# Your tasks
A - Answer these questions using the passage on oncogene products:
(i) Amplification of which gene, encoding a receptor protein kinase, is associated with breast and ovarian carcinomas?
(ii) To which polypeptide growth hormone is the product of the v-sis oncogene closely related?
(iii) The erb A gene product is an analog of what receptor?
B - Carry on writing the passage on oncogene products, beginning after its final sentence.

# Quoted passage
____

Amplified copies of N-myc gene are frequently present in rapidly growing tumour. Hence it indicates that N-myc amplification is related with the development of neuroblastomas. Amplification of erb B-2 which encodes a receptor protein kinase is similarly associated to the development of breast and ovarian carcinomas.
Subsequent studies have discovered a number of oncogenes (Table 23.4) which are associated with human tumour. Among them chromosomal location of some oncogenes are shown in Fig. 23.8.
Functions of Oncogene Products:
We have understood that alternation in normal genes, proto-oncogenes, can convert them into oncogenes that code for proteins that are abnormal in structure or are produced in inappropriate amounts. The proteins encoded by the normal genes regulate normal cell proliferation. But the protein encoded by the corresponding oncogene proteins drives the uncontrolled proliferation of the cancer cells.
In addition, some oncogene products involved in other aspects of the behaviour of cancer cells such as defective differentiation and failure to undergo programmed cell death. Besides this, majority of oncogene proteins function as elements of the signalling pathways that regulate cell proliferation in response to growth factor stimulation.
These oncogene proteins include polypeptide growth factors, growth factor receptors, elements of intracellular signalling pathway and transcriptional factors (Table 23.5).
If the oncogenes induce uncontrolled cell growth that leads to cancer then it is obvious that the products of these genes would act by stimulating all division in some manner.
For example, the product of the v-sis oncogene (the v stands for virus) of simian sarcoma virus is closely related to a polypeptide growth hormone called platelet-derived growth factor (PDGF). This factor produced by platelets promotes wound healing by stimulating growth of cells at wound site.
Simian sarcoma virus with v-sis gene in their genome when injected into the body of woolly monkey, induce sarcoma. They are also able to transform fibroblasts growing in culture to a tumorous state. This type of cellular transformation occurs by a mechanism which is possibly related to the effect of normal PDGF on cells at the wound site.
Other oncogenes encode products that are identical to growth hormone as well as hormone receptors. For example, oncogene erb B and fms encode proteins that are closely related to the receptors for epidermal growth factor (EGF) and colony stimulating factor-1 (CSF-1).
CSF-1 is a growth factor that stimulates growth and differentiation of macrophages. The receptor of this growth factor is a trans membrane-protein with growth factor domains on the outside of the cell and protein kinase domains on the inside of the cell (Fig. 23.9).
These receptors are key components in trans-membrane signalling pathways. The erb A gene product is an analog of the nuclear receptor for the thyroid hormone T3. Therefore, all of the gene products are undoubtedly involved in intercellular communication circuit which control cell division during the growth and development of highly differentiated tissue.

____

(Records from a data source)
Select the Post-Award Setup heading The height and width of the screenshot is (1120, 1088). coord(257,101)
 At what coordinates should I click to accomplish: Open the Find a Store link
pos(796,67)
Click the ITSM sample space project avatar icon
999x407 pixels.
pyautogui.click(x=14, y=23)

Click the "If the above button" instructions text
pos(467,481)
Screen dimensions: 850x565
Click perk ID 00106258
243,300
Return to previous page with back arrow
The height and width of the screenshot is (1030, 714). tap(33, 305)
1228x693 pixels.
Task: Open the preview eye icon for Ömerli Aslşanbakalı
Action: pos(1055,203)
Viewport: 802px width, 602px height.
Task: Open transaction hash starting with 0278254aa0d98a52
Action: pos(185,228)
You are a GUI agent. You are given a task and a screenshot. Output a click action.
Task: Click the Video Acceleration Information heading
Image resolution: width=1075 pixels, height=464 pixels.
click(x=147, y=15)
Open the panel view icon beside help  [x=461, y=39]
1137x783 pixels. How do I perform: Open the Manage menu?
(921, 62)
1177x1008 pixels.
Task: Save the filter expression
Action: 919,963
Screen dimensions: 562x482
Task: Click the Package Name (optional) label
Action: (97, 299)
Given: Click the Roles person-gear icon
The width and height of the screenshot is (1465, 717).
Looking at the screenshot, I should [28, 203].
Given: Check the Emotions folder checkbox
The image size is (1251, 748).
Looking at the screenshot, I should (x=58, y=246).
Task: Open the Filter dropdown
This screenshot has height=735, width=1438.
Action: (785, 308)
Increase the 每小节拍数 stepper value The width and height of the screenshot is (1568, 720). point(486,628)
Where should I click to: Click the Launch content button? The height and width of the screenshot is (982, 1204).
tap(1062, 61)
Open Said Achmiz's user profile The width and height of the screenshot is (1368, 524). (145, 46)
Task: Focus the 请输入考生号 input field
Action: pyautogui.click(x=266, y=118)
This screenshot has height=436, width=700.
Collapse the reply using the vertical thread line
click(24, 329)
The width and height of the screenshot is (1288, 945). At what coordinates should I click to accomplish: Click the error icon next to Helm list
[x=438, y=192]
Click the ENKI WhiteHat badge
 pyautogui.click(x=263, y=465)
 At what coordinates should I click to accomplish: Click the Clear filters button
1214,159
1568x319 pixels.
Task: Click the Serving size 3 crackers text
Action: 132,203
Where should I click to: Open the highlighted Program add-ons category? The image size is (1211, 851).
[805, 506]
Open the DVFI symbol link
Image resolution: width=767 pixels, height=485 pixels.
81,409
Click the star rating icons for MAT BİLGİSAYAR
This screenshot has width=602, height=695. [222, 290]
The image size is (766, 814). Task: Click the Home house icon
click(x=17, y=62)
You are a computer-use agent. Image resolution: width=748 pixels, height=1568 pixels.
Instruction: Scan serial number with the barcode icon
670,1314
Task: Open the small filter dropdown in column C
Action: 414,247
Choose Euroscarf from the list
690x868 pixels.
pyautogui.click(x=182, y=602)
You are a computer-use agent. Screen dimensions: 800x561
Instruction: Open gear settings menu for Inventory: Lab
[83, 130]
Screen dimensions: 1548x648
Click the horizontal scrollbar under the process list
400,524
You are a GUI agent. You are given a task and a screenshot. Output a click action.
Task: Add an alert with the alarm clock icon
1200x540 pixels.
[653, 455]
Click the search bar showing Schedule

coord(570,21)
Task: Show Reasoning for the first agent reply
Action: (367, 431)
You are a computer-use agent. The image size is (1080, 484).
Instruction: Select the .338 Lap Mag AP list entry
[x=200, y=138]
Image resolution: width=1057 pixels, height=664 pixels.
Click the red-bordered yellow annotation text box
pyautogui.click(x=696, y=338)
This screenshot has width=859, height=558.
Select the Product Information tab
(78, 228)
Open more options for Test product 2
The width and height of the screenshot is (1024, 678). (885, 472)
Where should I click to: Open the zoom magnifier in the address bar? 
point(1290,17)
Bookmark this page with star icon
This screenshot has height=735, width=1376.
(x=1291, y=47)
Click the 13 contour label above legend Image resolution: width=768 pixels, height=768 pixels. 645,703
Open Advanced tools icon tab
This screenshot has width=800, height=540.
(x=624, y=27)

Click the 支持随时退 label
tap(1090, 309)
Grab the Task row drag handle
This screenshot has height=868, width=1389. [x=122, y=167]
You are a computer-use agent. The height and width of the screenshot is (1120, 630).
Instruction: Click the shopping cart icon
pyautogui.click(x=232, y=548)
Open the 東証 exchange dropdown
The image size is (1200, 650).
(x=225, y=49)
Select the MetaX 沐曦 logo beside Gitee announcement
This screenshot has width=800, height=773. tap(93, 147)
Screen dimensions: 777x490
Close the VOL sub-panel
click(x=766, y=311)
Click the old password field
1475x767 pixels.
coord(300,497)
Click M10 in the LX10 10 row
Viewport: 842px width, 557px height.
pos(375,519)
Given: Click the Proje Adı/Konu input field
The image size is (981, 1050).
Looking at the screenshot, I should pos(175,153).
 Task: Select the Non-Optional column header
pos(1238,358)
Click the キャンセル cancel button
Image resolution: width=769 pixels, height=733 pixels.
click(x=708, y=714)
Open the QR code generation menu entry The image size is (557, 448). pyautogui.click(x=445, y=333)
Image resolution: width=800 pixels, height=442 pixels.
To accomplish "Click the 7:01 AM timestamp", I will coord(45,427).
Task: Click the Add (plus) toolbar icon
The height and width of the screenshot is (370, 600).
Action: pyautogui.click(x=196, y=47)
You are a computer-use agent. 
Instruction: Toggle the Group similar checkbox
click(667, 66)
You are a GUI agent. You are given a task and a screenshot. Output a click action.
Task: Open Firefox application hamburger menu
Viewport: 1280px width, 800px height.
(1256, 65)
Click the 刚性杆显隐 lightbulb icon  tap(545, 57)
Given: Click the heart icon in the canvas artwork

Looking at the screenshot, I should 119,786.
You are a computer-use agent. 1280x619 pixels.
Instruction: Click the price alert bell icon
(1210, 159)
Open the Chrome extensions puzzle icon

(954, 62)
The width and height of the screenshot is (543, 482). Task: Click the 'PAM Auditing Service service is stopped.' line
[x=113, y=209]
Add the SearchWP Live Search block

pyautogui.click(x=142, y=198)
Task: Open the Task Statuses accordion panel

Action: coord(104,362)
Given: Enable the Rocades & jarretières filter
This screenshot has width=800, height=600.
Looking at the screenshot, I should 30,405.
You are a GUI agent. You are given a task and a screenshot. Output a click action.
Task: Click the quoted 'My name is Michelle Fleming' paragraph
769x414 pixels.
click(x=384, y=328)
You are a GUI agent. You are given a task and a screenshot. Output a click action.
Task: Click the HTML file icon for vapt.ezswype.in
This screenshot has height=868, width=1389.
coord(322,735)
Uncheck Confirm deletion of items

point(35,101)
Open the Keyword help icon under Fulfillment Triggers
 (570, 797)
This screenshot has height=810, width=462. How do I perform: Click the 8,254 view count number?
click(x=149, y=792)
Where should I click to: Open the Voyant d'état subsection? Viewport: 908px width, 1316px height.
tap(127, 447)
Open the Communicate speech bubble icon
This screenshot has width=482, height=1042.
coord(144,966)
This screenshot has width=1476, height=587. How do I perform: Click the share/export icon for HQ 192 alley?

____

# Exercise responses
A -
(i) erb B-2
(ii) Platelet-derived growth factor (PDGF)
(iii) The nuclear receptor for the thyroid hormone T3

B -
Protein tyrosine kinase is a trans-membrane receptor that is capable of transmitting a perfect signal instructing a cell to divide. Alternation in the structure and function of this enzyme will transmit a wrong signal instructing the cell to divide when it normally should not divide—the result will be tumour formation.
Following the discovery that the src oncogene codes for a protein kinase, more than 20 other oncogenes have also been found to code for protein tyrosine kinases. These oncogene encoded tyrosine kinases can be subdivided into two main classes such as receptor protein tyrosine kinases and non-receptor protein tyrosine kinases.
Receptor protein tyrosine kinases are trans-membrane proteins that contain a growth factor receptor domain which are exposed on the outer surface of the plasma membrane and a tyrosine kinase catalytic domain at the inner surface of the plasma membrane.
In a normal receptor of this type, first appropriate growth such as PDGF, EGF, binds with receptors site and activates protein tyrosine kinase domain. Activation of protein tyrosine kinase stimulates cell proliferation through activation of the membrane associated G protein Ras (Fig. 23.10).
Activation of Ras triggers the phosphorylation of a series of cytoplasmic protein-serin/theronine kinase, thereby leading to phosphorylation of the nuclear API transcription factor which, in turn, activates genes involved in stimulating cell proliferation.
Oncogenes can code for abnormal receptor protein- tyrosine kinases in which the growth factor binding site is disrupted leading to unregulated activity of the protein tyrosine kinase site.
Non-receptor protein tyrosine kinase are usually bound to the membrane’s cytoplasm or free in the cytosol. The non-receptor protein tyrosine kinase is encoded by the src gene. Oncogene-encoded non-receptor kinases often show excessive unregulated protein-tyrosine kinase activity.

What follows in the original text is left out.